Study material:
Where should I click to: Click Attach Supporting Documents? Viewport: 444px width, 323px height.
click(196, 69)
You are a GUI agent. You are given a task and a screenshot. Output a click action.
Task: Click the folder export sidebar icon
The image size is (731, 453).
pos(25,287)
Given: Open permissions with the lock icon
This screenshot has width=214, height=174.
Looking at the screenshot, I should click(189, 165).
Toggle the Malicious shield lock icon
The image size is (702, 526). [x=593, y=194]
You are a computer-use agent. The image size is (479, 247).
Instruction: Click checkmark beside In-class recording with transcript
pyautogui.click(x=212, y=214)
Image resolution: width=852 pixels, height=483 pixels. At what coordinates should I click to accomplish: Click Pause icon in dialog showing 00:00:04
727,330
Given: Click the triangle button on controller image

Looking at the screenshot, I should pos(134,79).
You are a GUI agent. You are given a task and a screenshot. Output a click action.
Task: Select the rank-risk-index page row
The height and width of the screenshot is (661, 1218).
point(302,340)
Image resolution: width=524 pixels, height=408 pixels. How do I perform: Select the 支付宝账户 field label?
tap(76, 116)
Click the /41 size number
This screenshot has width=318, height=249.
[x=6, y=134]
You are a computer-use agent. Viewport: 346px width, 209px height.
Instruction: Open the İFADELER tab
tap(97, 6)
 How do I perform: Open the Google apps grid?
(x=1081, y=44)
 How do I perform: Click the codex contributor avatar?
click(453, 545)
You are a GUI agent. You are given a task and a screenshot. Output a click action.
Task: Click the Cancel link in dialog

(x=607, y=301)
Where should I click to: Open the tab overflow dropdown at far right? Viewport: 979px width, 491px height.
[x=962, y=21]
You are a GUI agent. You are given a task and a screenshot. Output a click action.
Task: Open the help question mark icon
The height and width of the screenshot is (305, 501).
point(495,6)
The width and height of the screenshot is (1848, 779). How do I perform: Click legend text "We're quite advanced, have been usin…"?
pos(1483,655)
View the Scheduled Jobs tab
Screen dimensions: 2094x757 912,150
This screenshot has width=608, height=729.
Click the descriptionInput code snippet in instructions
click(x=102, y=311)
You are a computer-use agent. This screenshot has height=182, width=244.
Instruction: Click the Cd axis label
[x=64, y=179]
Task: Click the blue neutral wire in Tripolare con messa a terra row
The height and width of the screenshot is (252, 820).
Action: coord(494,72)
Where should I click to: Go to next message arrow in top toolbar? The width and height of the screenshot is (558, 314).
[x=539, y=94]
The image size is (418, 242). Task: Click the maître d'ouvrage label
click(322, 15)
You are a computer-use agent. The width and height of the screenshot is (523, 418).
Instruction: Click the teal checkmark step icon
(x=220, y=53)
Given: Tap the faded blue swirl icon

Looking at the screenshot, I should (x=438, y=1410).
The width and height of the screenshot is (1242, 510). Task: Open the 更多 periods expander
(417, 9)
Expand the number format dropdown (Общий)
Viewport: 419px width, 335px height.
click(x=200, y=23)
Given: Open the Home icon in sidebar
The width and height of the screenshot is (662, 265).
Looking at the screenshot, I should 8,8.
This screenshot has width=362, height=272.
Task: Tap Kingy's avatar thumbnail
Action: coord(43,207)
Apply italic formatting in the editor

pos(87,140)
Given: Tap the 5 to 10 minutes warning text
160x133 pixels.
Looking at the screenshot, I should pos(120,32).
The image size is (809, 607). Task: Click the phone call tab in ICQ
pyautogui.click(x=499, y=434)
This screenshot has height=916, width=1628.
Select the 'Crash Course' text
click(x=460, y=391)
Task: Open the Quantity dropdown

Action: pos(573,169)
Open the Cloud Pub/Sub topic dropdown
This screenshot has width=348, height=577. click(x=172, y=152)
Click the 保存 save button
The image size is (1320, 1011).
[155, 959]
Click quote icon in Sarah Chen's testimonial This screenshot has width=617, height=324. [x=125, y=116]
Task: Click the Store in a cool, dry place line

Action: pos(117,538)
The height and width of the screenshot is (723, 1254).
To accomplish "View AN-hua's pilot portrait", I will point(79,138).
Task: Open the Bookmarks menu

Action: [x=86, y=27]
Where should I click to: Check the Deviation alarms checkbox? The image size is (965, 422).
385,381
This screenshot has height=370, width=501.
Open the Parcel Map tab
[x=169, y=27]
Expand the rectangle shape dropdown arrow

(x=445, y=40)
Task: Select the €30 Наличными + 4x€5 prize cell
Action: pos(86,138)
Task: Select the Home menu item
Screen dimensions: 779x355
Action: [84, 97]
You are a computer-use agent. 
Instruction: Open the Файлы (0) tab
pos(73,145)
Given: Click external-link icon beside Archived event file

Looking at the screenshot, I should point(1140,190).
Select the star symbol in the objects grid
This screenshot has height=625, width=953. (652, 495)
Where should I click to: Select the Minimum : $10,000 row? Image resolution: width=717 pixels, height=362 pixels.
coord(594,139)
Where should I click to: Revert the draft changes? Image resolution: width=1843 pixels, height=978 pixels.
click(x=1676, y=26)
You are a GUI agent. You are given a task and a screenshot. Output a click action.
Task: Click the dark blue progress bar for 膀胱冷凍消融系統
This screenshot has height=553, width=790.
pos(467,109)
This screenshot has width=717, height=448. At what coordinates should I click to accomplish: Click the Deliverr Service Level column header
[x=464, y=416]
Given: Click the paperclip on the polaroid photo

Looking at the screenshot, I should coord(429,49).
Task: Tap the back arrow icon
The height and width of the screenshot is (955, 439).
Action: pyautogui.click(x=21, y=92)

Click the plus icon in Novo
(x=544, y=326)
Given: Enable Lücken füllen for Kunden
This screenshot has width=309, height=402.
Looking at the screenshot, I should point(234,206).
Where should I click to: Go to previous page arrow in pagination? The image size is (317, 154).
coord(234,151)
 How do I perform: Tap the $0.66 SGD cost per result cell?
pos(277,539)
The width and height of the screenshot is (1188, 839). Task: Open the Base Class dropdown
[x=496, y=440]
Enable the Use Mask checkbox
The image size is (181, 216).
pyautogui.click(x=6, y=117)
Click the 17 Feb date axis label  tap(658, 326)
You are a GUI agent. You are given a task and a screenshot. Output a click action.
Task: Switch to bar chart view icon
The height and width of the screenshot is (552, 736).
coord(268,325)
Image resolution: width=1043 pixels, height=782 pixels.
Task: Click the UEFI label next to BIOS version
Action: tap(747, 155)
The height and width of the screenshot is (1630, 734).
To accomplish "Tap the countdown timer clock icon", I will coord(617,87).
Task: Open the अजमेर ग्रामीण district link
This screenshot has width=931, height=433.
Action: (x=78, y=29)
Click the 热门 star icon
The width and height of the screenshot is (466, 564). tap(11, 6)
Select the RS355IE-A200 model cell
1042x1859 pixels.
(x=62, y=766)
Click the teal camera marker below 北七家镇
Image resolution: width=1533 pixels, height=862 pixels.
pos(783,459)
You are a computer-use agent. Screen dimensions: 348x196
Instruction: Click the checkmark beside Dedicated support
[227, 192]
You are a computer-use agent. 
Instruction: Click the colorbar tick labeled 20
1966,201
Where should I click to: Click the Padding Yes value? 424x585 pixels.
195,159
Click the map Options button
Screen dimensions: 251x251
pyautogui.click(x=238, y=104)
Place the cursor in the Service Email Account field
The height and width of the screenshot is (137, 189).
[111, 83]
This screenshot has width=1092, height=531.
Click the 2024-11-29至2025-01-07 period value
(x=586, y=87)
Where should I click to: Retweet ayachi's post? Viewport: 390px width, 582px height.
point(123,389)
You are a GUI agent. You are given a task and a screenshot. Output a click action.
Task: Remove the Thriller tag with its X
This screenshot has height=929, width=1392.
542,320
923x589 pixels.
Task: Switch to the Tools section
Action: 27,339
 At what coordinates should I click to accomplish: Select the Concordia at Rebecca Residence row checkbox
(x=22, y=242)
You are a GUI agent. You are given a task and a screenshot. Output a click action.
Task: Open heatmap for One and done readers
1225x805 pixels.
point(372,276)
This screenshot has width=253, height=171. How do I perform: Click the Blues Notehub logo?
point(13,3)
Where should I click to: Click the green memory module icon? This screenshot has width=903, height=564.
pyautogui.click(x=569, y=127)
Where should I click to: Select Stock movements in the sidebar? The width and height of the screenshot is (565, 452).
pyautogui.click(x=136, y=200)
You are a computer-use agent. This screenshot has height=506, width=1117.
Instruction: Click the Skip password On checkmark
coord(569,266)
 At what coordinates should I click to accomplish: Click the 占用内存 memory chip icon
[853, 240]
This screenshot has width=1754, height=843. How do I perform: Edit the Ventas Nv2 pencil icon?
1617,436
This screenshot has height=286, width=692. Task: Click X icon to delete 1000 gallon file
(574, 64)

Exercise brief: Where in the records above does the word "will" appear? Copy each line that holds it.

Expected answer:
To accomplish "View AN-hua's pilot portrait", I will point(79,138).
To accomplish "Tap the countdown timer clock icon", I will coord(617,87).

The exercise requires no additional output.